• _What you should do_: Nothing should differ between your output and the entries below.

• _Records from a collection_:
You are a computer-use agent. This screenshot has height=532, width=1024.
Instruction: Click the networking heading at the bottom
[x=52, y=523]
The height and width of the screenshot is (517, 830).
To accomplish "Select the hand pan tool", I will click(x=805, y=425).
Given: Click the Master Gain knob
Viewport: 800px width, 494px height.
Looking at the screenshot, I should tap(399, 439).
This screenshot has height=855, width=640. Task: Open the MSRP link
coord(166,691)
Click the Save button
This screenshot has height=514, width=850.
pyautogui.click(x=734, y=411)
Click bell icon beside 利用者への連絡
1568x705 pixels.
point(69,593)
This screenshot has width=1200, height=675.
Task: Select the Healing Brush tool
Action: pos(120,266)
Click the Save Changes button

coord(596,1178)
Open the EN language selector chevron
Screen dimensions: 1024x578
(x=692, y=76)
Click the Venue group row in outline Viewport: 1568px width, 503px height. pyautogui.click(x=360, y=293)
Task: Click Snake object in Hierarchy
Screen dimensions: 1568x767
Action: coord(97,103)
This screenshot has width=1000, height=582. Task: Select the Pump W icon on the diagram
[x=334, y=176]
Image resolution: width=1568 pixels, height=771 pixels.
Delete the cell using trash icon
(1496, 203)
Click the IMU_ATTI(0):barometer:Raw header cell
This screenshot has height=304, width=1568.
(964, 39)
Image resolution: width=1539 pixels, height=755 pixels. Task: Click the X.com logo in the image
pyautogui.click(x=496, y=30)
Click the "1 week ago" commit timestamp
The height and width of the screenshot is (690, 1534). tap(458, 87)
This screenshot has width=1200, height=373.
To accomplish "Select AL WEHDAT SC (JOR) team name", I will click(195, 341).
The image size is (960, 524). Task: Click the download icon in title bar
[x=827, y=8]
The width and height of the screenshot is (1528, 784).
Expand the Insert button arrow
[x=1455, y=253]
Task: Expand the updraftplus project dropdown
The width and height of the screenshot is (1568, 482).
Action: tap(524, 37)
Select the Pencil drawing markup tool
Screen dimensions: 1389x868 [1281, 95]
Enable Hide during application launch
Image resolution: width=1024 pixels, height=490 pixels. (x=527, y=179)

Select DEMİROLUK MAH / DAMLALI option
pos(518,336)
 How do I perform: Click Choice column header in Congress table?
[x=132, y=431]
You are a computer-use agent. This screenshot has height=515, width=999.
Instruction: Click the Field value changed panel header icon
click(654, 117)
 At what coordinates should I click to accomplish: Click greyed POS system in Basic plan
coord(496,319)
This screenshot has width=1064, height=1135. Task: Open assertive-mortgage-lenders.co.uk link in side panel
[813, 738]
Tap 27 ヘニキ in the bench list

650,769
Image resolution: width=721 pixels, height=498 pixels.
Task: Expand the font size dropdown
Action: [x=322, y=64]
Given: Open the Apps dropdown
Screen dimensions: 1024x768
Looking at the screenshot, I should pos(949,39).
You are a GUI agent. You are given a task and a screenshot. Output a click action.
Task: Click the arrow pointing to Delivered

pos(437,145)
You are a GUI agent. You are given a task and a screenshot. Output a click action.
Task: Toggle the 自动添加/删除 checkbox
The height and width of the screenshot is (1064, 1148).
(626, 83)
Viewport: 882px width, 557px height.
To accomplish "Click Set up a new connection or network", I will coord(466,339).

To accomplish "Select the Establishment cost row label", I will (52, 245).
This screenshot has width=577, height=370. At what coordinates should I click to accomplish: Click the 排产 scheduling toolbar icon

• _Written solution_:
You are a computer-use agent. This screenshot has height=532, width=1024.
Instruction: Click the networking heading at the bottom
[x=52, y=523]
The height and width of the screenshot is (517, 830).
To accomplish "Select the hand pan tool", I will click(x=805, y=425).
Given: Click the Master Gain knob
Viewport: 800px width, 494px height.
Looking at the screenshot, I should tap(399, 439).
This screenshot has height=855, width=640. Task: Open the MSRP link
coord(166,691)
Click the Save button
This screenshot has height=514, width=850.
pyautogui.click(x=734, y=411)
Click bell icon beside 利用者への連絡
1568x705 pixels.
point(69,593)
This screenshot has width=1200, height=675.
Task: Select the Healing Brush tool
Action: pos(120,266)
Click the Save Changes button

coord(596,1178)
Open the EN language selector chevron
Screen dimensions: 1024x578
(x=692, y=76)
Click the Venue group row in outline Viewport: 1568px width, 503px height. pyautogui.click(x=360, y=293)
Task: Click Snake object in Hierarchy
Screen dimensions: 1568x767
Action: coord(97,103)
This screenshot has width=1000, height=582. Task: Select the Pump W icon on the diagram
[x=334, y=176]
Image resolution: width=1568 pixels, height=771 pixels.
Delete the cell using trash icon
(1496, 203)
Click the IMU_ATTI(0):barometer:Raw header cell
This screenshot has height=304, width=1568.
(964, 39)
Image resolution: width=1539 pixels, height=755 pixels. Task: Click the X.com logo in the image
pyautogui.click(x=496, y=30)
Click the "1 week ago" commit timestamp
The height and width of the screenshot is (690, 1534). tap(458, 87)
This screenshot has width=1200, height=373.
To accomplish "Select AL WEHDAT SC (JOR) team name", I will click(195, 341).
The image size is (960, 524). Task: Click the download icon in title bar
[x=827, y=8]
The width and height of the screenshot is (1528, 784).
Expand the Insert button arrow
[x=1455, y=253]
Task: Expand the updraftplus project dropdown
The width and height of the screenshot is (1568, 482).
Action: tap(524, 37)
Select the Pencil drawing markup tool
Screen dimensions: 1389x868 [1281, 95]
Enable Hide during application launch
Image resolution: width=1024 pixels, height=490 pixels. (x=527, y=179)

Select DEMİROLUK MAH / DAMLALI option
pos(518,336)
 How do I perform: Click Choice column header in Congress table?
[x=132, y=431]
You are a computer-use agent. This screenshot has height=515, width=999.
Instruction: Click the Field value changed panel header icon
click(654, 117)
 At what coordinates should I click to accomplish: Click greyed POS system in Basic plan
coord(496,319)
This screenshot has width=1064, height=1135. Task: Open assertive-mortgage-lenders.co.uk link in side panel
[813, 738]
Tap 27 ヘニキ in the bench list

650,769
Image resolution: width=721 pixels, height=498 pixels.
Task: Expand the font size dropdown
Action: [x=322, y=64]
Given: Open the Apps dropdown
Screen dimensions: 1024x768
Looking at the screenshot, I should pos(949,39).
You are a GUI agent. You are given a task and a screenshot. Output a click action.
Task: Click the arrow pointing to Delivered

pos(437,145)
You are a GUI agent. You are given a task and a screenshot. Output a click action.
Task: Toggle the 自动添加/删除 checkbox
The height and width of the screenshot is (1064, 1148).
(626, 83)
Viewport: 882px width, 557px height.
To accomplish "Click Set up a new connection or network", I will coord(466,339).

To accomplish "Select the Establishment cost row label", I will (52, 245).
This screenshot has width=577, height=370. At what coordinates should I click to accomplish: Click the 排产 scheduling toolbar icon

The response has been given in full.